### Set task 1
Copy the rows below without any changes, from the row with "Given: Open reference [2] 劳动法 第四十四条" through the last row, both included.

### Text segment

####################

Project Stage 1 Overview
In this project, we will update the compiler to add automatic features, allowing us to create one binary that works on more platforms. In the first stage, we will improve the compiler by adding extra optimization or transformation steps. This includes making a basic GCC pass that goes through the compiled code, prints each function's name, counts how many basic blocks are in each function, and shows the total number of GIMPLE statements in each function.
Step 1:Environment Setup
We will use three separate directories to manage our GCC setup and the modifications made in lab4:
Directories contain:
git/gcc Directory – This is the source code directory where the GCC source files are stored.
gcc-build-001 Directory – This is the build directory where the compilation process takes place.
gcc-test-001 Directory – This is the installation directory where the final GCC binaries and related files are placed after a successful build.
Step 2: Understanding the Files and Procedure to Add Our Own Pass:
To add a custom GCC pass, we need to modify four key files and include some additional configurations:
tree-your-own-pass.cc – Defines the logic of our GCC pass, specifying how it manipulates or analyzes the code during the compilation process.
passes.def – Registers the pass with the compiler so it gets executed at the correct point in the compilation pipeline.
tree-pass.h – Includes the necessary header file for the pass. This file does not need to be in a particular order but is essential for defining the pass structure.
Makefile.in – Updates the build system to incorporate our pass by modifying the Makefile.in to ensure that the new pass is built during the GCC compilation process.
Note:To figure out where our pass should be executed in the GCC process, we need to understand when different types of transformations happen:
1.Early Passes (Source Code and Initial Transformations)

####################

### Stored rows
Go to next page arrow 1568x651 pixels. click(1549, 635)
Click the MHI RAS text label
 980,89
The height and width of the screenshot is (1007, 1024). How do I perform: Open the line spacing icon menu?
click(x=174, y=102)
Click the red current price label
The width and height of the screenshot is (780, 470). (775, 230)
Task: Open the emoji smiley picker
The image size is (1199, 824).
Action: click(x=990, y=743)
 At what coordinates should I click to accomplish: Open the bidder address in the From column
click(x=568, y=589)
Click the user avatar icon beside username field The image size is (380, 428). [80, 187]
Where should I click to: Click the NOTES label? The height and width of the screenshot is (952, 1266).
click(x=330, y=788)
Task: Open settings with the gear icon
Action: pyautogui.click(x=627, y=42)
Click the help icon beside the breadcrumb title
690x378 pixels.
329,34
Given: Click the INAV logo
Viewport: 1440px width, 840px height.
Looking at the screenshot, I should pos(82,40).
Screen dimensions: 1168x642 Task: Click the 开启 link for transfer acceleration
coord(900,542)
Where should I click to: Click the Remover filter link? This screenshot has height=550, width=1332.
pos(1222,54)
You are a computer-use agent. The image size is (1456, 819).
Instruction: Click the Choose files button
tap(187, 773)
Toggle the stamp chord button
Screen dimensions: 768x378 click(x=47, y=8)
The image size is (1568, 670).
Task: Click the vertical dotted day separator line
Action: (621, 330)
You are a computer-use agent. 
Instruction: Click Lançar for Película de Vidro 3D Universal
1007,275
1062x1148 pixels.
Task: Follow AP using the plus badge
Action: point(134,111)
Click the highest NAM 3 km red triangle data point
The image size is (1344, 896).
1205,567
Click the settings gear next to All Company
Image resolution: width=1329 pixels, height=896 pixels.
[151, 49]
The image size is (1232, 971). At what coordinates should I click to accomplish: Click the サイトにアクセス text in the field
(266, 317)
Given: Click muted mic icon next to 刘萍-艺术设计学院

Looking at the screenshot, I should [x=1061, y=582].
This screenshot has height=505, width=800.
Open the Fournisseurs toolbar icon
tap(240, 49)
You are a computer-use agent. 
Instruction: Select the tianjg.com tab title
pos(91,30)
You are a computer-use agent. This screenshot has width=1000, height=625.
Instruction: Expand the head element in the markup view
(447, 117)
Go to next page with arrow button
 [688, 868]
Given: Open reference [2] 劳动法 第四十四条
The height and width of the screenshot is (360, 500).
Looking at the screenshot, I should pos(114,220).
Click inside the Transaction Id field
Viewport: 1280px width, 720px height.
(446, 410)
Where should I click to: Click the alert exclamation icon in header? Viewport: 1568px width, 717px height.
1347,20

####################

### Set task 2
Answer from the GCC project overview:
(a) Which directory serves as the installation directory for the final GCC binaries?
(b) Which file registers the pass with the compiler?
(c) How many key files must be modified to add a custom GCC pass?

### Finished answer 1
Given: Open reference [2] 劳动法 第四十四条
The height and width of the screenshot is (360, 500).
Looking at the screenshot, I should pos(114,220).
Click inside the Transaction Id field
Viewport: 1280px width, 720px height.
(446, 410)
Where should I click to: Click the alert exclamation icon in header? Viewport: 1568px width, 717px height.
1347,20

### Finished answer 2
(a) gcc-test-001
(b) passes.def
(c) Four